What needs to be done: Please list each line from the entries below that contains the word "field", copying every such line in full.

Click-target data:

★ ★ ★ ★ ★ ★ ★

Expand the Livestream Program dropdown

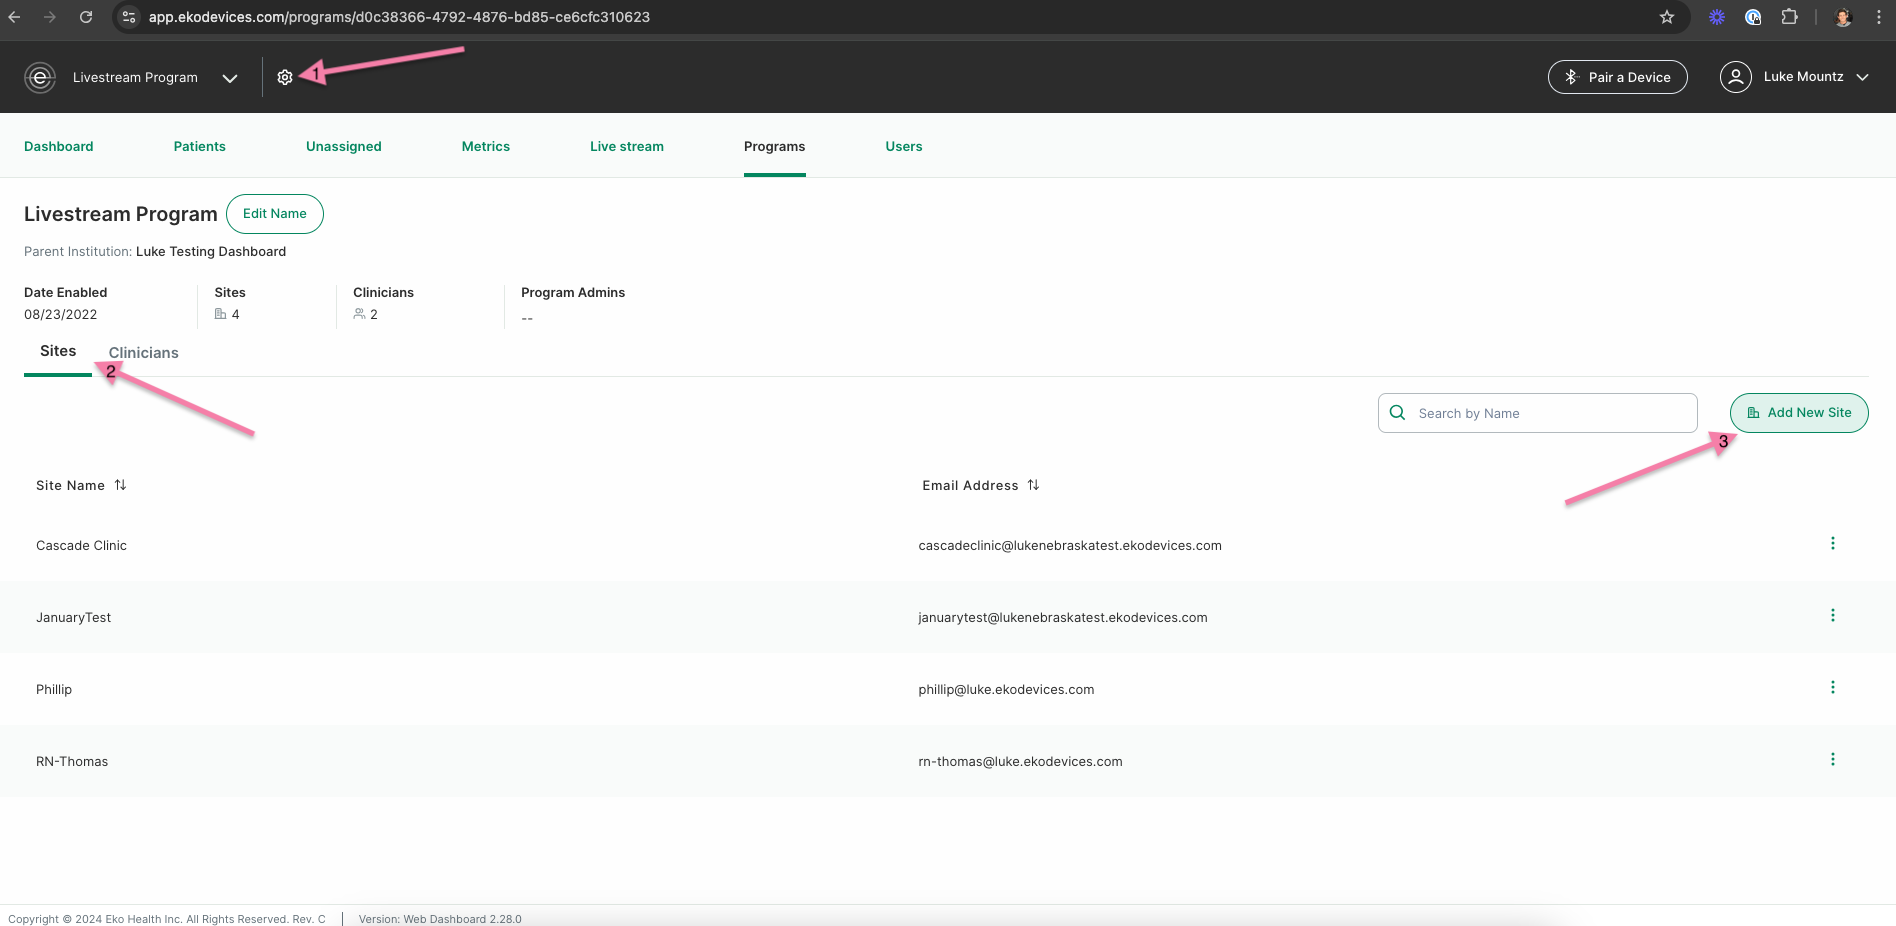(x=229, y=78)
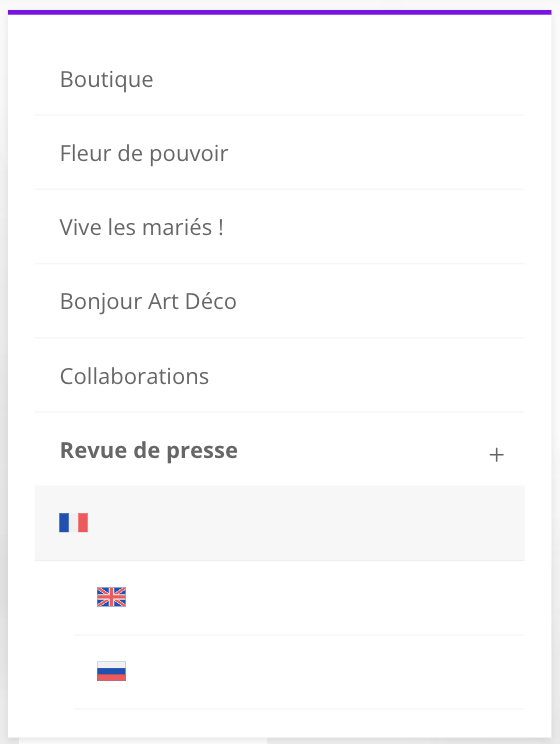Viewport: 560px width, 744px height.
Task: Click the white-blue-red horizontal striped flag
Action: [x=112, y=671]
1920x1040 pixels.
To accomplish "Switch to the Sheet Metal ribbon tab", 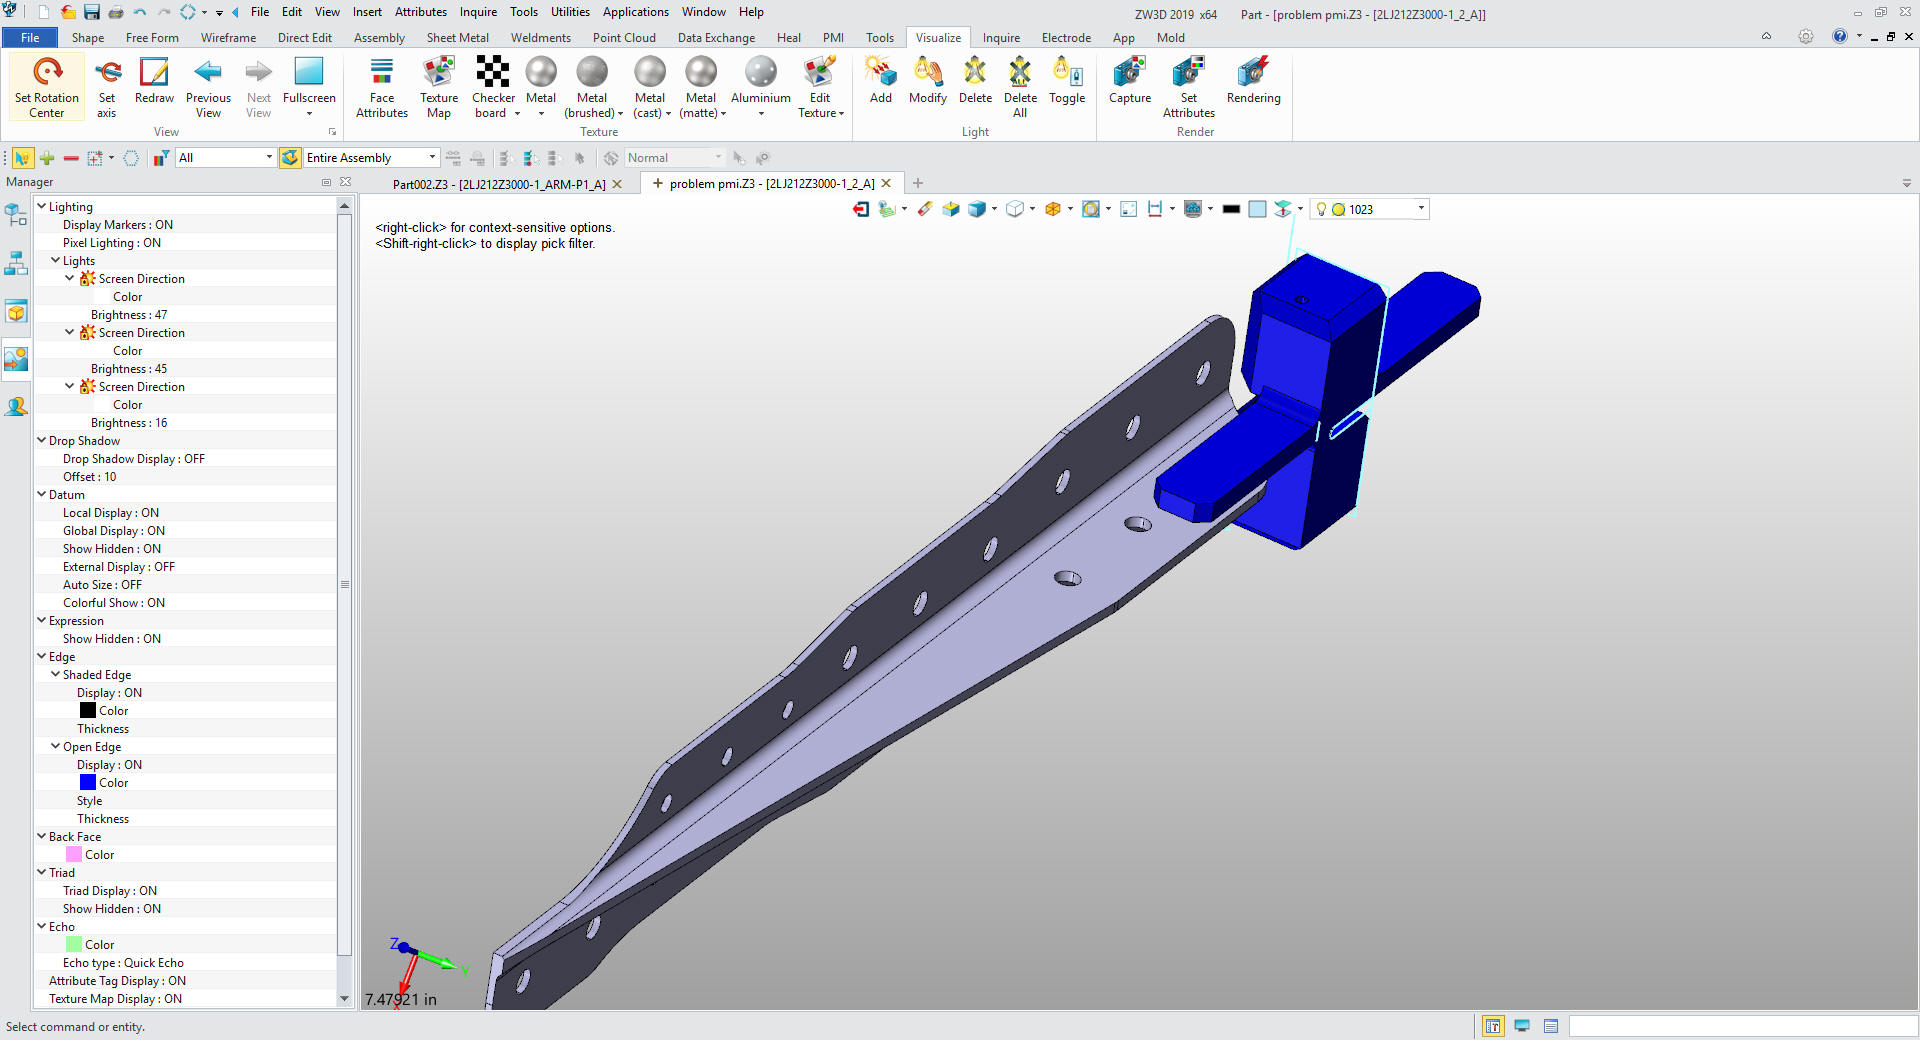I will pyautogui.click(x=457, y=38).
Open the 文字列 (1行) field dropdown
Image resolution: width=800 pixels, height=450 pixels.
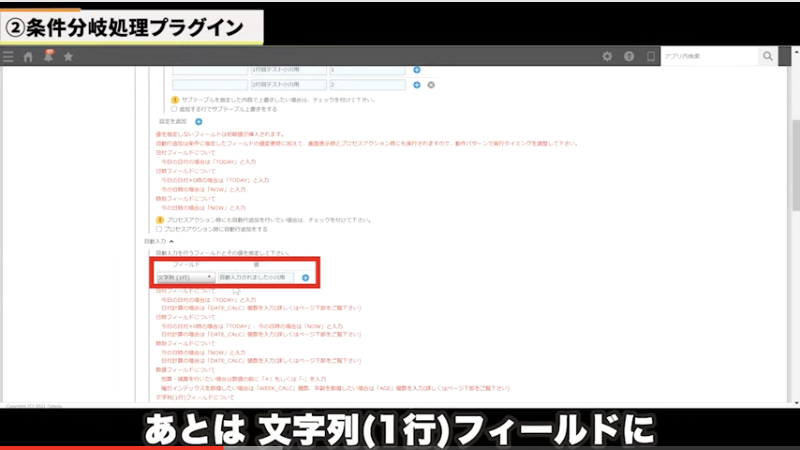[185, 277]
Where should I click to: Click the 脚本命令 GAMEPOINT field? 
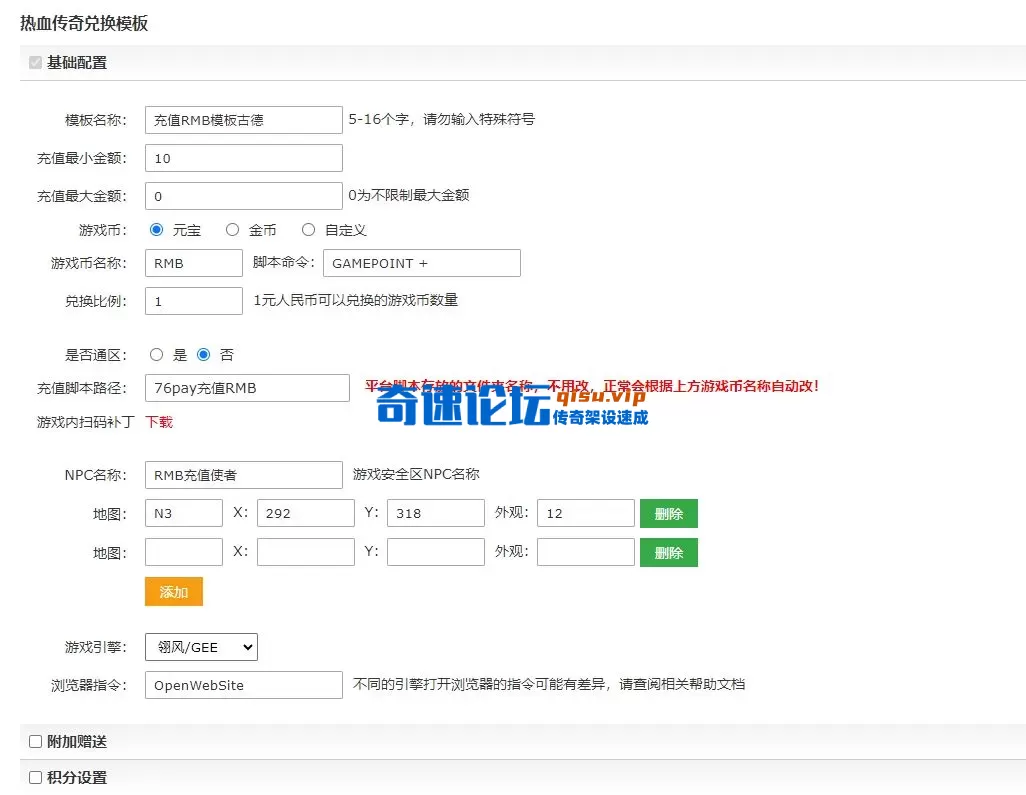[421, 263]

★ ★ ★ ★ ★ ★ ★

Solved problem:
Open the 文字列 (1行) field dropdown
Where should I click to: Click the 脚本命令 GAMEPOINT field? 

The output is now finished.